- [TEXT]:
━━━

3. If a range transfer is to be expanded into a transfer of the
entire file, exempt the transfer from the "quick_abort" mechanism.
(After all, it's normal for the client to disconnect after it
receives the data it has requested.)
4. Encourage Microsoft to modify Windows Update so that it can
"discover" a server on which updates are preloaded or cached.
Currently, SUS and WUS require modification to a client machine's
registry; this is practical for organizations with IT staffs but
not for ISPs. An ISP should be able to run a Web cache, FTP server,
or Web server to which Windows updates are downloaded once and then
distributed downstream. Microsoft has a financial incentive to do
this, because its updates are currently distributed through Akamai
(which undoubtedly charges it by the bit for downloads). Alas, we
can't hold our breath waiting for Microsoft to do such a thing.
Therefore, the modifications to Squid mentioned above are essential
to providing an efficient solution -- not only to Windows Update
issues but also to issues with similar updating systems from Intuit
and other software vendors.
The first three of these items should be implemented as soon as
possible, so that administrators of Squid caches can safely cache
Microsoft's updates. Now that the largest of these have grown to
more than 700 megabytes, the need is urgent.
--Brett Glass

━━━

- [AIM A]: Please edit every line of the listing below, replacing "heading" with "title" and leaving everything else unchanged. Omit the pictures from your answer.

- [EXERCISE INPUTS]:
━━━

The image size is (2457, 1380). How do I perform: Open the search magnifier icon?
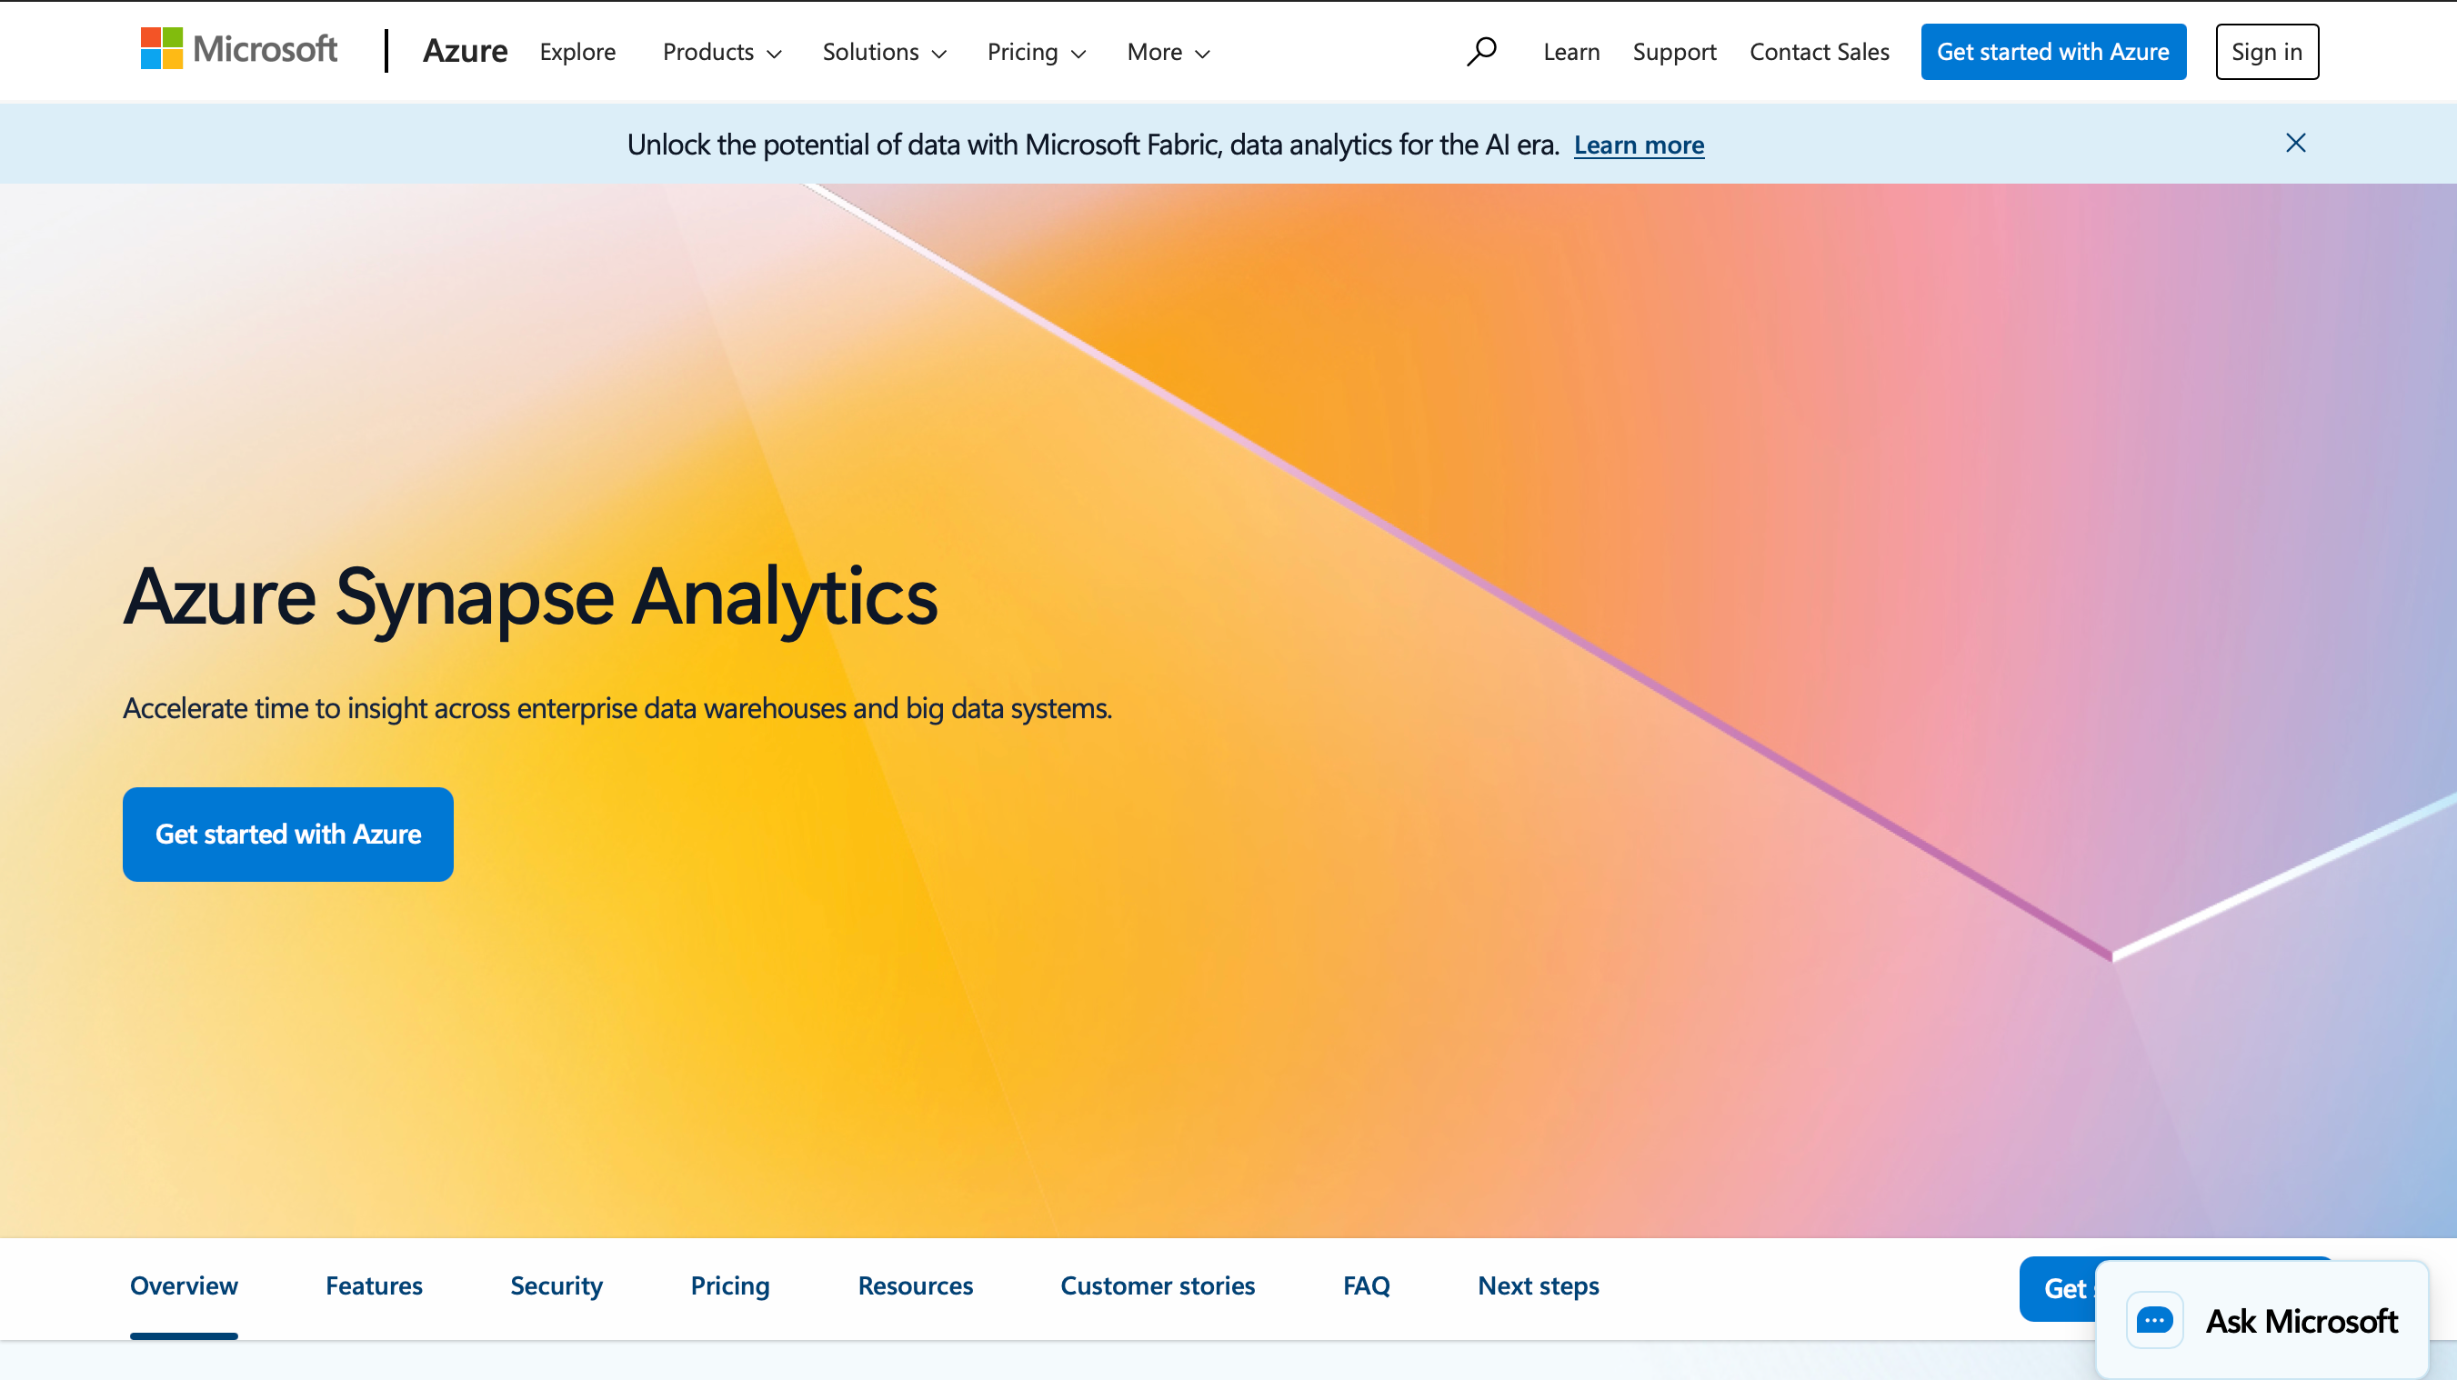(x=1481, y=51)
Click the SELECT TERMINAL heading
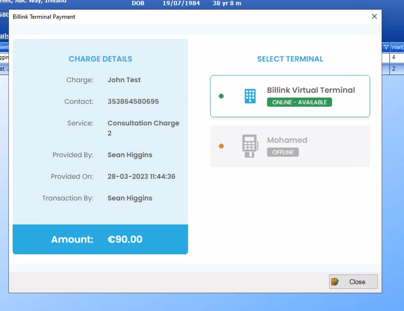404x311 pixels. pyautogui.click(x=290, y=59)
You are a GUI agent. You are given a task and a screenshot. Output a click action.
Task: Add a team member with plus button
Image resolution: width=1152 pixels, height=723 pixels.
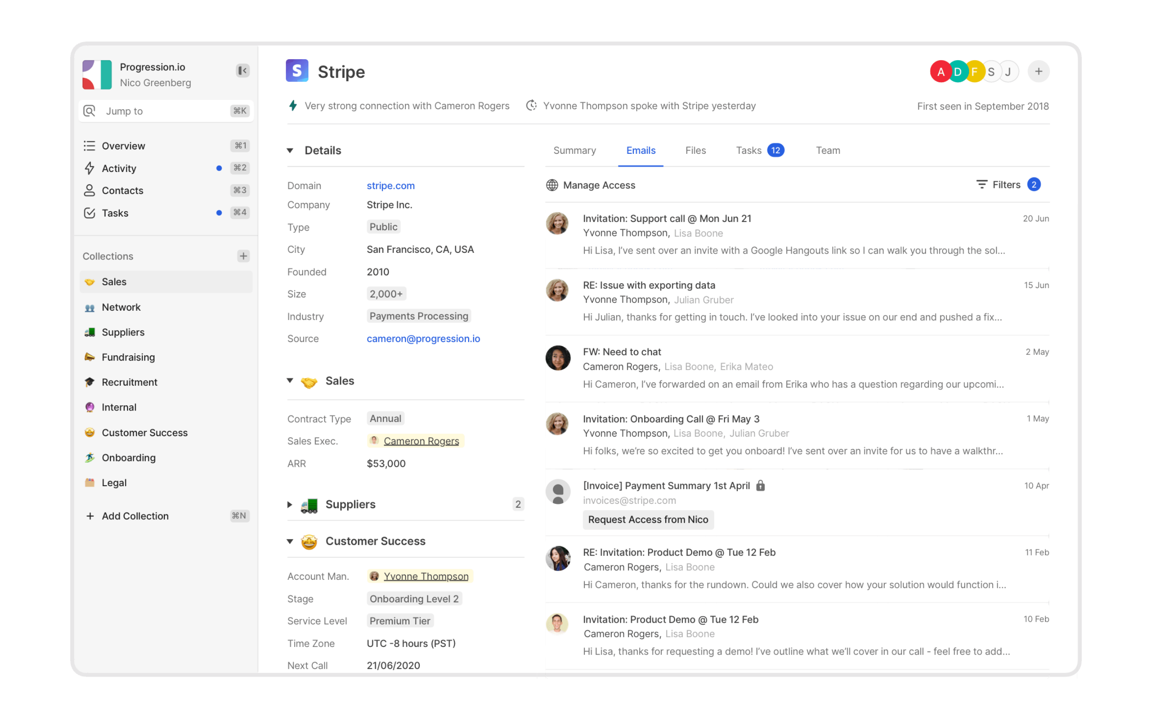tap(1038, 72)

━━━

- [AIM B]: According to the Squid and Windows Update post, what kinds of servers should an ISP be able to run so that Windows updates are downloaded once and then distributed downstream? List all of them.

- [FULL RESPONSE A]:
The image size is (2457, 1380). How do I perform: Open the search magnifier icon?
(x=1481, y=51)
Click the SELECT TERMINAL title
404x311 pixels. pyautogui.click(x=290, y=59)
You are a GUI agent. You are given a task and a screenshot. Output a click action.
Task: Add a team member with plus button
Image resolution: width=1152 pixels, height=723 pixels.
tap(1038, 72)

- [FULL RESPONSE B]:
- Web cache
- FTP server
- Web server